── Data for review ──

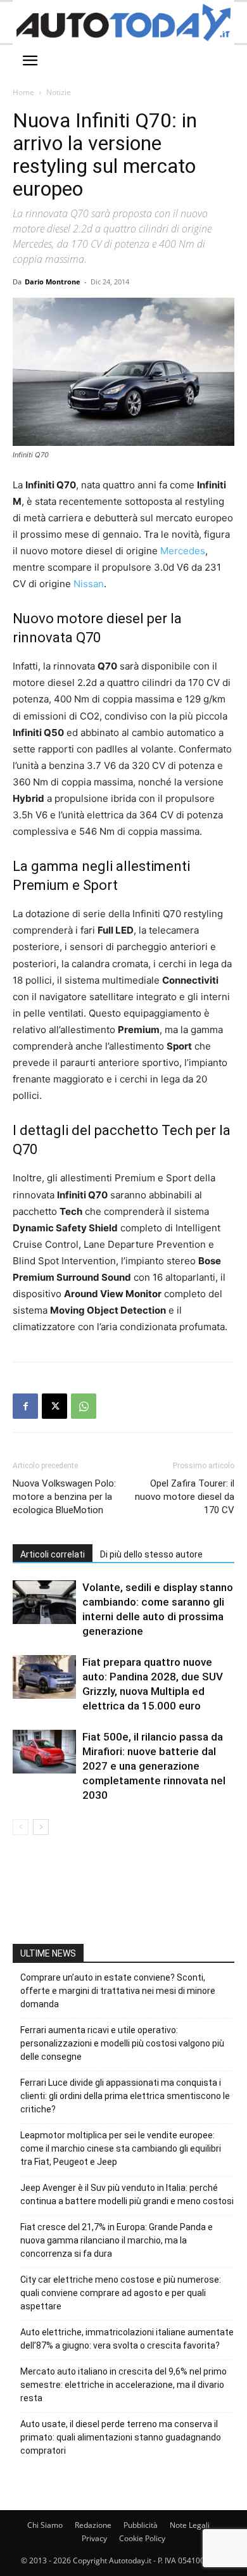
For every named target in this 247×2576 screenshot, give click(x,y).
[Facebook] (25, 1406)
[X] (54, 1406)
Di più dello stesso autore (151, 1554)
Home (23, 92)
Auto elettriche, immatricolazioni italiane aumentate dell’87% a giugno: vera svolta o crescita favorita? (127, 2339)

───

What is being asked:
Exclude images and repeat all entries exactly.

Exercise response:
For every named target in this 247×2576 screenshot, give click(x,y).
[Facebook] (25, 1406)
[X] (54, 1406)
Di più dello stesso autore (151, 1554)
Home (23, 92)
Auto elettriche, immatricolazioni italiane aumentate dell’87% a giugno: vera svolta o crescita favorita? (127, 2339)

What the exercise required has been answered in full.